Under the STDP process, if an input spike to a neuron tends, on average, to occur immediately before that neuron's output spike, then that particular input is made somewhat stronger. If an input spike tends, on average, to occur immediately after an output spike, then that particular input is made somewhat weaker hence: "spike-timing-dependent plasticity". Thus, inputs that might be the cause of the post-synaptic neuron's excitation are made even more likely to contribute in the future, whereas inputs that are not the cause of the post-synaptic spike are made less likely to contribute in the future. The process continues until a subset of the initial set of connections remain, while the influence of all others is reduced to 0. Since a neuron produces an output spike when many of its inputs occur within a brief period, the subset of inputs that remain are those that tended to be correlated in time. In addition, since the inputs that occur before the output are strengthened, the inputs that provide the earliest indication of correlation will eventually become the final input to the neuron.

History

In 1973, M. M. Taylor [1] suggested that if synapses were strengthened for which a presynaptic spike occurred just before a postsynaptic spike more often than the reverse (Hebbian learning), while with the opposite timing or in the absence of a closely timed presynaptic spike, synapses were weakened (anti-Hebbian learning), the result would be an informationally efficient recoding of input patterns. This proposal apparently passed unnoticed in the neuroscientific community, and subsequent experimentation was conceived independently of these early suggestions.

Early experiments on associative plasticity were carried out by W. B. Levy and O. Steward in 1983 [2] and examined the effect of relative timing of pre- and postsynaptic action potentials at millisecond level on plasticity. Bruce McNaughton contributed much to this area, too. In studies on neuromuscular synapses carried out by Y. Dan and Mu-ming Poo in 1992, [3] and on the hippocampus by D. Debanne, B. Gähwiler, and S. Thompson in 1994, [4] showed that asynchronous pairing of postsynaptic and synaptic activity induced long-term synaptic depression. However, STDP was more definitively demonstrated by Henry Markram in his postdoc period till 1993 in Bert Sakmann's lab (SFN and Phys Soc abstracts in 1994–1995) which was only published in 1997. [5] C. Bell and co-workers also found a form of STDP in the cerebellum. Henry Markram used dual patch clamping techniques to repetitively activate pre-synaptic neurons 10 milliseconds before activating the post-synaptic target neurons, and found the strength of the synapse increased. When the activation order was reversed so that the pre-synaptic neuron was activated 10 milliseconds after its post-synaptic target neuron, the strength of the pre-to-post synaptic connection decreased. Further work, by Guoqiang Bi, Li Zhang, and Huizhong Tao in Mu-Ming Poo's lab in 1998, [6] continued the mapping of the entire time course relating pre- and post-synaptic activity and synaptic change, to show that in their preparation synapses that are activated within 5–20 ms before a postsynaptic spike are strengthened, and those that are activated within a similar time window after the spike are weakened.

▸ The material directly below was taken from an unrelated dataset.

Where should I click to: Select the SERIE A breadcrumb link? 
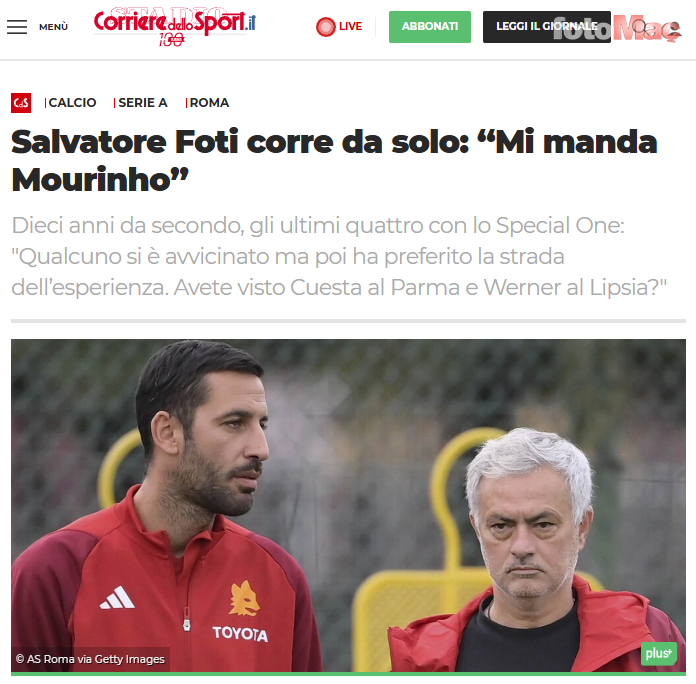click(x=142, y=103)
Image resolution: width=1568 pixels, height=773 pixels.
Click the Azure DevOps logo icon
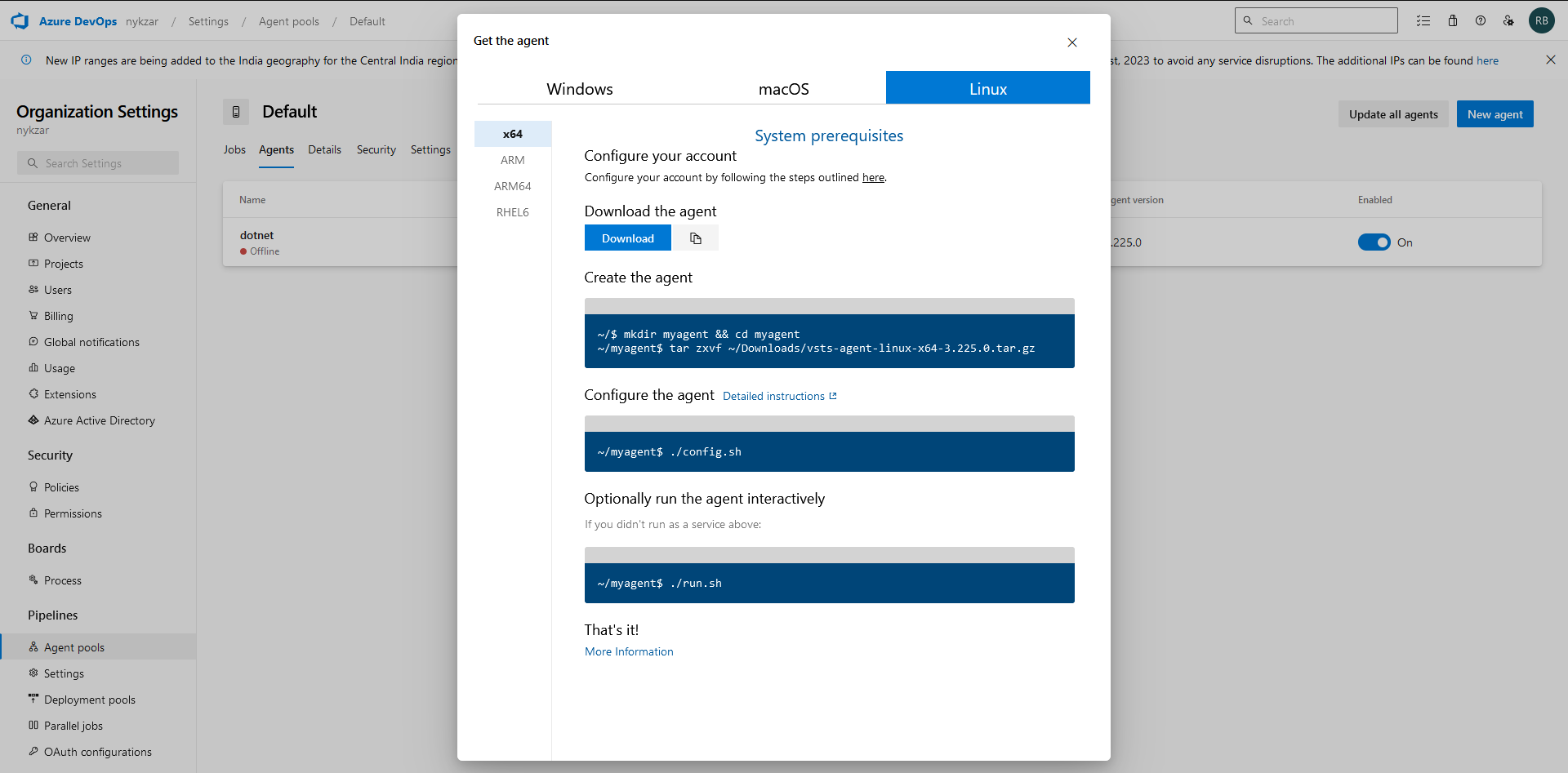point(20,21)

This phenomenon has been observed in various other preparations, with some variation in the time-window relevant for plasticity. Several reasons for timing-dependent plasticity have been suggested. For example, STDP might provide a substrate for Hebbian learning during development, [7] [8] or, as suggested by Taylor [1] in 1973, the associated Hebbian and anti-Hebbian learning rules might create informationally efficient coding in bundles of related neurons. Works from Y. Dan's lab advanced to study STDP in in vivo systems. [9]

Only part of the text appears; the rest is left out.